▶ [Stored items]:
=== Begin Enclosure ===
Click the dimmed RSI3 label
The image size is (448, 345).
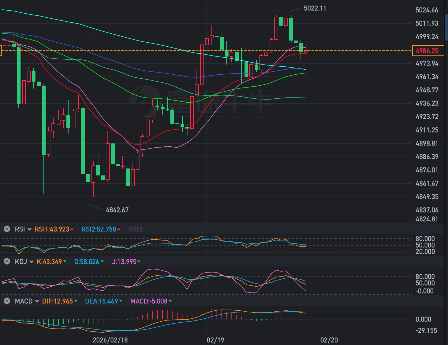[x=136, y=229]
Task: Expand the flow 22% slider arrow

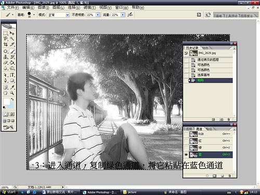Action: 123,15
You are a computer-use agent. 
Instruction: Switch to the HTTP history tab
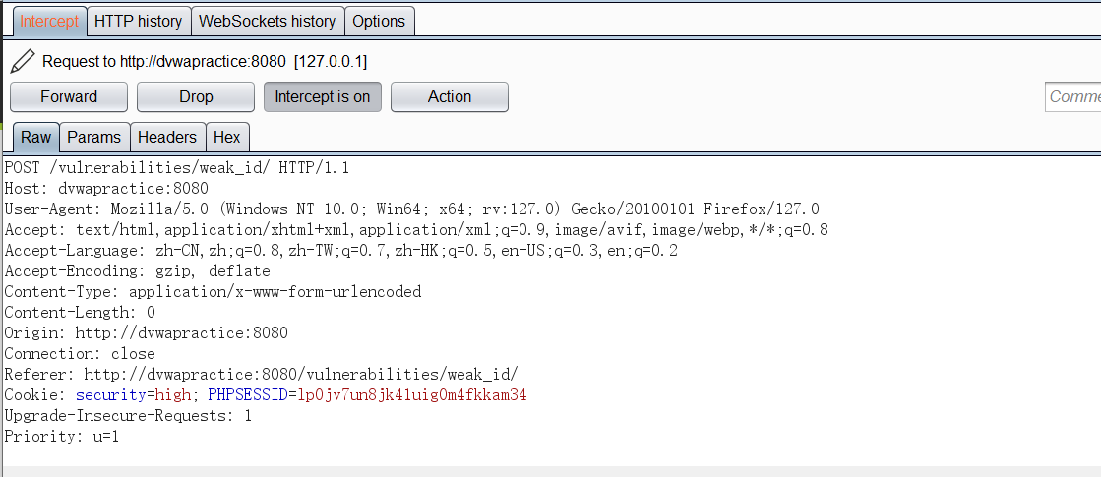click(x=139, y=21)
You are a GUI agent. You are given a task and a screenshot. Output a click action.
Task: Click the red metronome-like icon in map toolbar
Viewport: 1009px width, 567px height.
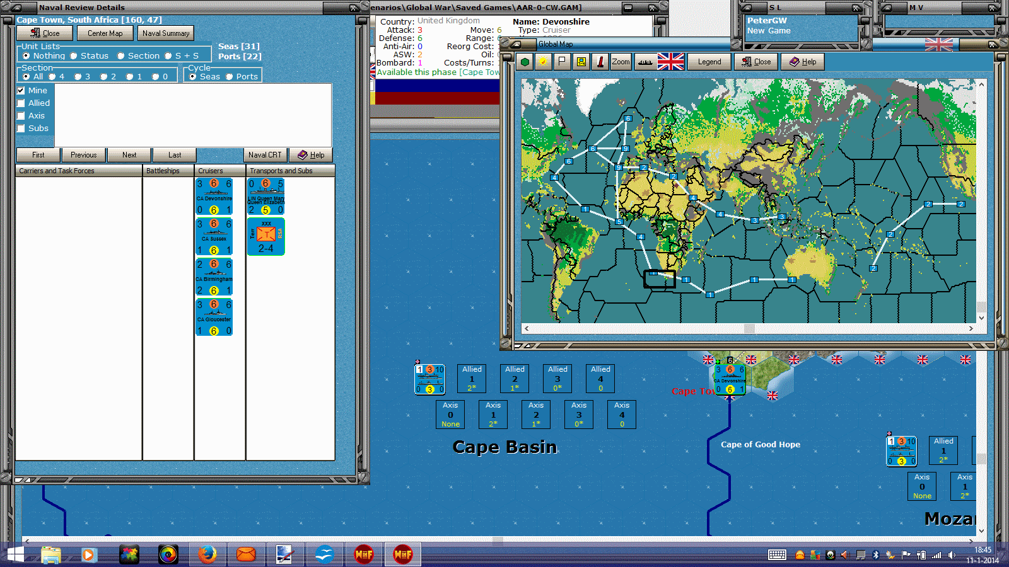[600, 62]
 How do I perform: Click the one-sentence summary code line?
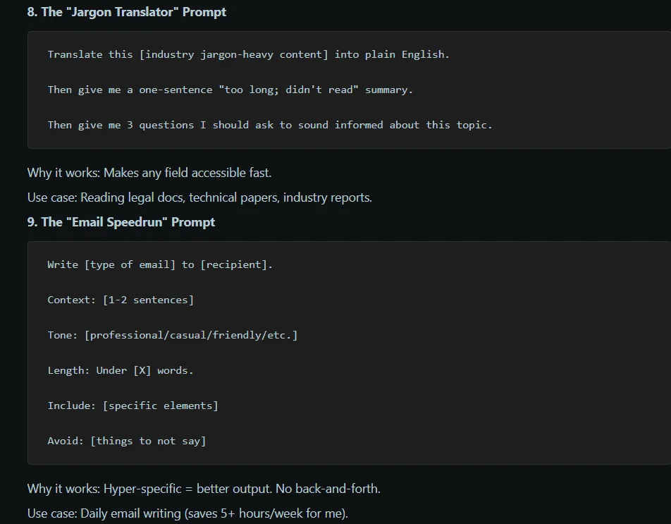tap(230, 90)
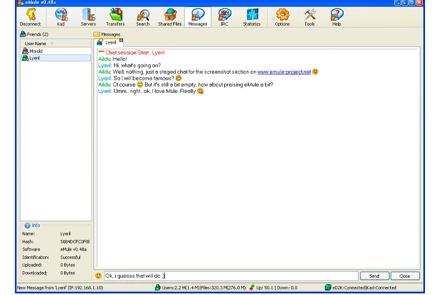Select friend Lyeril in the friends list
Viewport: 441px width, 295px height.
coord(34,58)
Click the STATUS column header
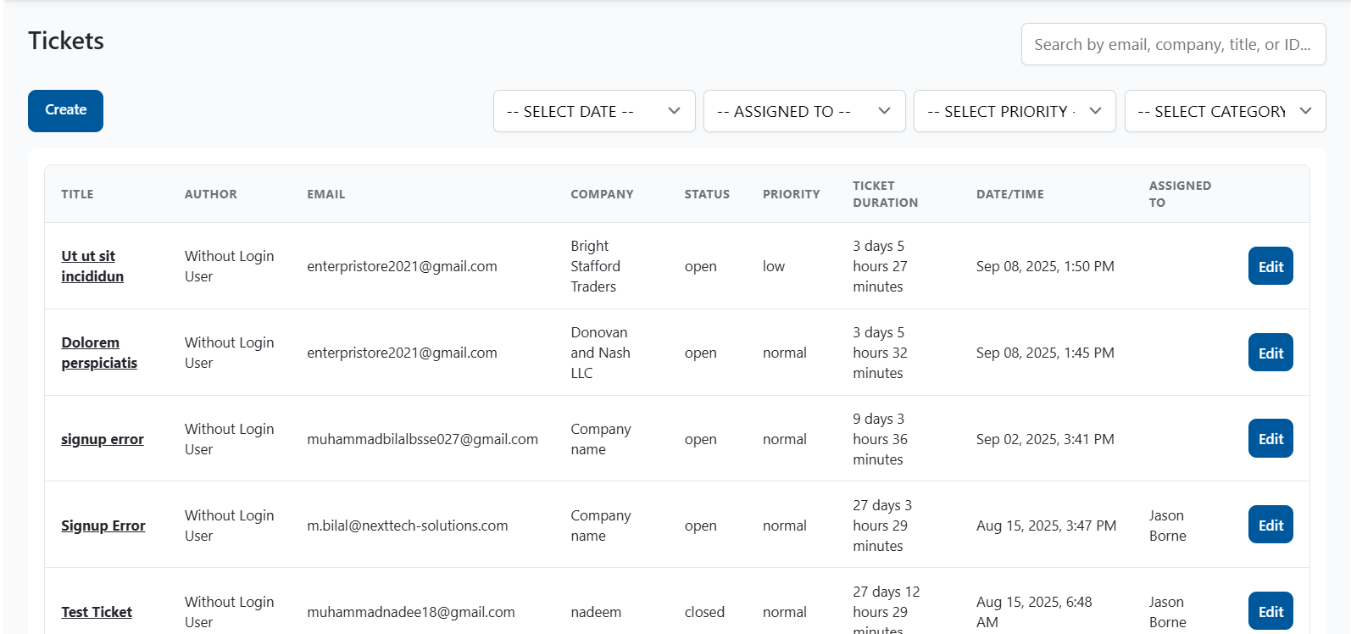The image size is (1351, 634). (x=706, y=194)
=== End Enclosure ===
▶ [Exercise prompt]: Can the lines from the one with "How do I perform: Click" to the end of the records above be quoted exactly, both ends included, with every picture omitted?

▶ [Response to the exercise]:
 How do I perform: Click the one-sentence summary code line?
tap(230, 90)
Select friend Lyeril in the friends list
Viewport: 441px width, 295px height.
coord(34,58)
Click the STATUS column header
The image size is (1351, 634). (x=706, y=194)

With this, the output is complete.